REQUIREMENT ->
Would you filter these records and copy every line that has the word "computer"?
┄┄┄┄┄┄
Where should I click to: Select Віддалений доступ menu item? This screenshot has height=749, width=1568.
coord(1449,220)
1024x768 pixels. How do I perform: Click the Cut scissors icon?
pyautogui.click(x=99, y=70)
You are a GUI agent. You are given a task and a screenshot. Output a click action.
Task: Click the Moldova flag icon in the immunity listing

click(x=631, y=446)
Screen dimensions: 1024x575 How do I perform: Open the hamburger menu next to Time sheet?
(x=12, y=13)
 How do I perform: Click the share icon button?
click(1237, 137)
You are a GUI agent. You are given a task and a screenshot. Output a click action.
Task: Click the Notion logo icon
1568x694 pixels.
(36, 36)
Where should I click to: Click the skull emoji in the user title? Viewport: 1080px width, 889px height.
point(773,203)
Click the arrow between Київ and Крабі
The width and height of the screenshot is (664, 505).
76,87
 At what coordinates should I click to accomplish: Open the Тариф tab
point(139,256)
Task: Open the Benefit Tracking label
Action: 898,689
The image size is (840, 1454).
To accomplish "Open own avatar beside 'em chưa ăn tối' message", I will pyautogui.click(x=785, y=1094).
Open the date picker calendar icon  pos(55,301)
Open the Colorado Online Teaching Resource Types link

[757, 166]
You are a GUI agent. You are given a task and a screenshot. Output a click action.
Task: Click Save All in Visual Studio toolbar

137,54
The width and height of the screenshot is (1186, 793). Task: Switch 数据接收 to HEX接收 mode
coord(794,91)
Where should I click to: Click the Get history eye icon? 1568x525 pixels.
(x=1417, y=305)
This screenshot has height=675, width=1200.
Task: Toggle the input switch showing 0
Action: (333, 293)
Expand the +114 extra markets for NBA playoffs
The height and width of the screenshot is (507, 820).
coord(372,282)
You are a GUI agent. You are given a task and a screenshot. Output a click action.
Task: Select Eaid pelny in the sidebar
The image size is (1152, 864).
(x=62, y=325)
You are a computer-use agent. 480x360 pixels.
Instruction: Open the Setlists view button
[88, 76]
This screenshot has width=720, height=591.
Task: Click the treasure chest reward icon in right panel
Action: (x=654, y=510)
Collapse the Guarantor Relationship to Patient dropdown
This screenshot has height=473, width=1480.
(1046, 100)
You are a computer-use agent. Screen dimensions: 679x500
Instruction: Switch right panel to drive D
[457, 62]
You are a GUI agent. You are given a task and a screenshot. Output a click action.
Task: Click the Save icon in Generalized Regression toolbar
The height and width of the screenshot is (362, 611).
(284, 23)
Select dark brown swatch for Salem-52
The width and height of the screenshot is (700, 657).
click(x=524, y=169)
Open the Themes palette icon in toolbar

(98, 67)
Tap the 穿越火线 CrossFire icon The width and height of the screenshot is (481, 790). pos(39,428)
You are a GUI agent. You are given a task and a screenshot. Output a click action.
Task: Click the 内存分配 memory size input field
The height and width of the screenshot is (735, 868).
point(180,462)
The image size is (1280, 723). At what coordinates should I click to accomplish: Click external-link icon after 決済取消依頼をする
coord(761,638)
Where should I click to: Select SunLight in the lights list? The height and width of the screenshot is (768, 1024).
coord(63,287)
┄┄┄┄┄┄
RESPONSE ->
You are a computer-use agent. 480x360 pixels.
You are a computer-use agent. Screen dimensions: 679x500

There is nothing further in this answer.